Artikel 17 Opgravingen

  • 1.

    Indien binnen het grondgebied van de gemeente Eijsden-Margraten onderzoek wordt uitgevoerd in het kader van het doen van opgravingen in de zin van artikel 1 sub h Monumentenwet 1988, waaronder bedoeld proefsleuven, opgravingen en archeologische begeleiding zoals omschreven in de Kwaliteitsnorm Nederlandse Archeologie, dient onverminderd de overige bepalingen van deze wet het college een programma van eisen vast te stellen als bedoeld in artikel 1 onder m, waarbij voorwaarden worden gesteld ten aanzien van het onderzoek.

  • 2.

    Indien het archeologische programma van eisen niet door de gemeente zelf is opgesteld vraagt het college advies aan een onafhankelijk deskundige, zijnde een senior-archeoloog zoals omschreven in de Kwaliteitsnorm Nederlandse Archeologie, om te beoordelen of het archeologische programma van eisen voldoet aan de kwaliteitsvoorwaarden van de archeologische monumentenzorg en het gemeentelijk archeologisch beleid.

  • 3.

    Het college vraagt advies aan een onafhankelijk deskundige zoals boven omschreven omtrent de kwaliteit van rapportages van uitgevoerd onderzoek en over door of namens belanghebbenden opgestelde conclusies en aanbevelingen met betrekking tot waardebepalingen en de aard van aan de vergunning te verbinden archeologische voorschriften.

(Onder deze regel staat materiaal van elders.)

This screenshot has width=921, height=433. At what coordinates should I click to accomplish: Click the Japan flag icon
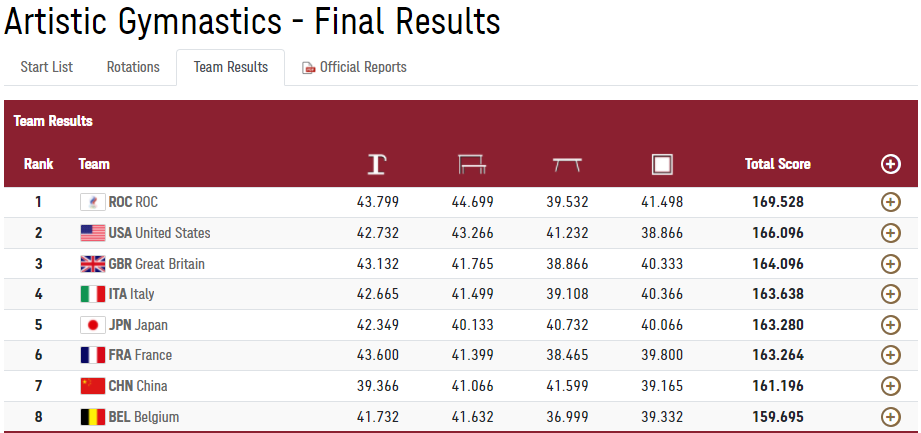92,325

Artikel 18 De aanvraag om vergunning

  • 1.

    Een aanvraag als bedoeld in artikel 4.2 Besluit omgevingsrecht voor een vergunning als bedoeld in artikel 16 en de daarbij te overleggen gegevens en bescheiden wordt in enkelvoud ingediend.

  • 2.

    Het bevoegd gezag zendt onmiddellijk een afschrift van de ontvankelijke aanvraag om vergunning aan de monumentencommissie voor advies.

  • 3.

    De monumentencommissie adviseert schriftelijk over de aanvraag binnen de termijn vastgesteld door het college.

  • 4.

    Het bepaalde in de leden 1 en 2 is niet van toepassing indien de monumentencommissie reeds eerder positief heeft geadviseerd inzake de aanvraag om het wijzigen van het beschermd monument en het ingediende plan in overeenstemming is met het eerdere advies.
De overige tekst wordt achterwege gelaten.